‘The Collaboration’ Broadway Review: Warhol & Basquiat Paint By Numbers In Artless Bio-Play

The wig gives it away, otherwise we’d be hard-pressed to immediately – or even slowly – recognize Paul Bettany’s fast-talking, extroverted and inquisitive artist character in Anthony McCarten’s The Collaboration as that historic icon of cryptic, mumbled monosyllables Andy Warhol.

Unfortunately, Bettany isn’t the only thing that feels smudged in this ’80s-set paint-by-numbers and highly fictionalized dual bio-play about Warhol and Jean-Michel Basquiat, opening tonight in a Manhattan Theatre Club production at the Samuel J. Friedman Theatre on Broadway.

Directed by Kwame Kwei-Armah and inspired by the real life 1984 painting collaboration of the aging (at least in terms of artistic relevance) Warhol and the soaring Basquiat – a project presented so much more convincingly and movingly in the 1996 film Basquiat, starring Jeffrey Wright and, in the definitive performance of Warhol, David Bowie, who haunts this play like a shadow – The Collaboration is an oddly lifeless endeavor, a failure in capturing even a moment of simple artistic inspiration much less the ignition of collaborative genius.

McCarten, who also currently is represented on Broadway as the book writer of Beautiful Noise, The Neil Diamond Musical – a work that betrays similar history-via-Wikipedia inclinations – reduces two of the greatest, most artistically influential and culturally impactful artists of the late 20th Century into stick figures spouting their respective viewpoints of artistic merit, art’s worth, art’s role in society, art as personal commitment, art versus commerce, photography versus painting, beauty, fame, heroin and ambition. So many subjects, so few credible or original thoughts.

“I broke down a wall between business and art,” says Bettany as Warhol, in what passes for small talk in The Collaboration. “All artists with wit should be listened to,” says Basquiat, played by the usually terrific Jeremy Pope as a collection of twitches and far-off gazes and sing-song cadences that suggest a cartoon version of the historical Basquiat. “All gloomy bastards should be clubbed to death.”

The play’s first act – in which art dealer Bruno Bischofberger (Erik Jensen) arm-twists the two antagonistic, reluctant artists to collaborate for the sake of posterity, careerism and loads of money – mostly finds Warhol and Basquiat in Warhol’s studio circling one another like boxers waiting to land the first punch.

Never mind that Bischofberger’s actual role in the historic meet-up was considerably less significant, or that the antagonism expressed by the two artists feels more like dramaturgical set-up for the de rigueur reconciliation in Act II. That kind of fictionalizing is always acceptable if it contributes momentum or some sort of spiritual truth to a play. Here, it does neither. (Perhaps Kwei-Armah and McCarten will have better luck with the film adaptation they have in the works).
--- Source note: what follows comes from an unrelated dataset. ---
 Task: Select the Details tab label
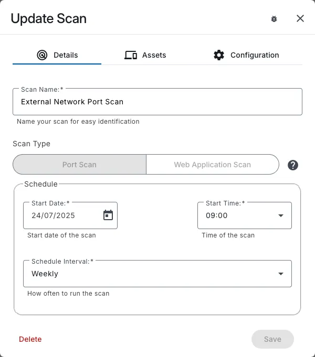click(x=66, y=55)
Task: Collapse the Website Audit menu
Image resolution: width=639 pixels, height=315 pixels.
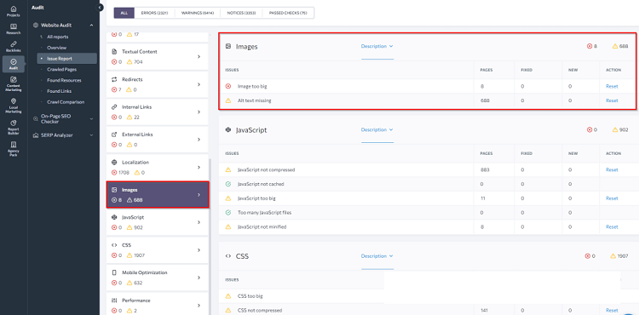Action: pyautogui.click(x=91, y=26)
The second act picks up many months later, when Warhol and Basquiat are nearing the completion of their multi-piece collaboration, and have developed a genuine affection for one another. The old man worries about the younger man’s heroin use (even while playing it off – “You’re not my first junkie” – while Basquiat encourages something close to self-acceptance in the scarred Warhol who mentions frequently (too frequently, to be dramatically credible) the life-altering shooting by Valerie Solanas. (Here again, McCarten affords his Warhol a self-revelatory candor that seems at odds with the historical figure. The art loft settings, designed by Anna Fleischle, who also did the era-appropriate costumes, lend the production some much needed authenticity).

Ultimately, the two artists make some sort of peace with their opposing worldviews and artistic standpoints – though a Second Act freak-out in which Basquiat bemoans the death of a friend as some sort of long-distance voodoo murder by Warhol’s camera is absurd. Little assistance is Krysta Rodriguez as one of Basquiat’s girlfriends, all anger, disappointment, longing and co-dependence.

McCarten, as evidenced by this play, his book for the Neil Diamond musical and his script for the Freddie Mercury biopic Bohemian Rhapsody has a knack for finding the human beneath the celebrity, but just as often often whittles away the bumps and sharp spots that made them worth our attention in the first place. At least jukebox musicals can exploit familiar tunes to resurrect life in ways that no fright wig or cartoon gesticulating can. The Collaboration, when all is painted and done, is a jukebox musical without the music.